SINTEX-F季節予測システム

SINTEX-F季節予測システムとは?

季節に見られる天候異常(猛暑や干ばつなど)を数ヶ月前から予測するため、日欧協力のもとでSINTEX-F季節予測システムが開発されました。現在の観測値から将来の天候異常を計算するアルゴリズムに大気海洋結合大循環モデル「SINTEX-F」が用いられているため、SINTEX-F季節予測システムと呼ばれています。2005年からほぼリアルタイムで実験的に、季節予測情報をウェブで公開しています。

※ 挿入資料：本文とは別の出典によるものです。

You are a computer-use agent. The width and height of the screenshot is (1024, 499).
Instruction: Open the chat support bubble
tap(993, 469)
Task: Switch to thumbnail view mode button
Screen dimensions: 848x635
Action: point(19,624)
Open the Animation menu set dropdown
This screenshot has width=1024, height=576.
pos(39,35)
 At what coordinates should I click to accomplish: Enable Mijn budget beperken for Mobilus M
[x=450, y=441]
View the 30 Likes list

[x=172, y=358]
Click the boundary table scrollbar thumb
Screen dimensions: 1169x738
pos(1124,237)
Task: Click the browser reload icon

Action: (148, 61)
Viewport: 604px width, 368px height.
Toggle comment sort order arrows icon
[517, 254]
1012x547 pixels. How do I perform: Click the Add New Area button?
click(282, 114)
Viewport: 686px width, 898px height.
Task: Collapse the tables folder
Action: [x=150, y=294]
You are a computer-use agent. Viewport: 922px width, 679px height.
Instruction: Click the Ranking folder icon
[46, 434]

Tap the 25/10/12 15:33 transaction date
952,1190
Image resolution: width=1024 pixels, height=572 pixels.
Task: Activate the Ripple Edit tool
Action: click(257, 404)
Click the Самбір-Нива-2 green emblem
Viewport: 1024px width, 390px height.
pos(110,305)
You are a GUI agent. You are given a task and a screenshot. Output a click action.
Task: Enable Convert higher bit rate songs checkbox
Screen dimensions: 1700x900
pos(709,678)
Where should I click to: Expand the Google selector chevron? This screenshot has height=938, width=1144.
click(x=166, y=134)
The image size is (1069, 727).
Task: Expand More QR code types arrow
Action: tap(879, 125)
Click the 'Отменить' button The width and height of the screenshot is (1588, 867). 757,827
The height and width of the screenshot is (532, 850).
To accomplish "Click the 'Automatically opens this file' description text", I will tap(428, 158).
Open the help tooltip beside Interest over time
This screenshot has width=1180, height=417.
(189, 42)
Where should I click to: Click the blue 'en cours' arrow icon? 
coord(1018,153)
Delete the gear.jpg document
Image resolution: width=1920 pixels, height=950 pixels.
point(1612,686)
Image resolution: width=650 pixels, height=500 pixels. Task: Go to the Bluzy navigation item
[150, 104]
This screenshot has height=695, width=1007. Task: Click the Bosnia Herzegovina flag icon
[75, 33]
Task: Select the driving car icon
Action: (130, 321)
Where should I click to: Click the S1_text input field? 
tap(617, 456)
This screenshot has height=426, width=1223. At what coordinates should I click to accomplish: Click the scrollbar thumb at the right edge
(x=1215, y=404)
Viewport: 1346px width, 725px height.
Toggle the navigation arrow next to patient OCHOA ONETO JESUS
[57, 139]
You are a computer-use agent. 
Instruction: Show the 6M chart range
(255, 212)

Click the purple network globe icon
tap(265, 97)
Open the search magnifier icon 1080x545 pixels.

SINTEX-F季節予測システムは、大気の水平分解能がおよそ100km、海洋の分解能が50-200kmとなっており、2年先までの天候異常を毎月計算しています。大気と海洋の現象がもつ強い非線形性のために、初期値やモデルの設定のわずかな違いでも予測結果にバラツキが生じてしまいます。そこで、初期値やモデルの設定をわずかにかえた予測計算を複数回実施する「アンサンブル予測」を行い、予測情報を提供しています。

これまでの実績は?

SINTEX-F季節予測システムは、これまで数多くの先駆的な研究成果を収めてきました。世界の季節異常の引き金となるエルニーニョ現象の予測精度は世界最先端で、2年先までのエルニーニョ予測に成功しています。また、エルニーニョ現象に匹敵するほど季節予測に重要な、インド洋ダイポールモード現象エルニーニョもどき現象の予測にも成功しています。近年では、亜熱帯から中緯度で発生する亜熱帯ダイポールモード現象沿岸ニーニョ現象と呼ばれる新しい気候変動現象の予測にも成功しました。これらの研究成果に基づき、現在2年先までのエルニーニョ予測や上記の新しい気候変動現象の予測情報を世界で唯一配信しています。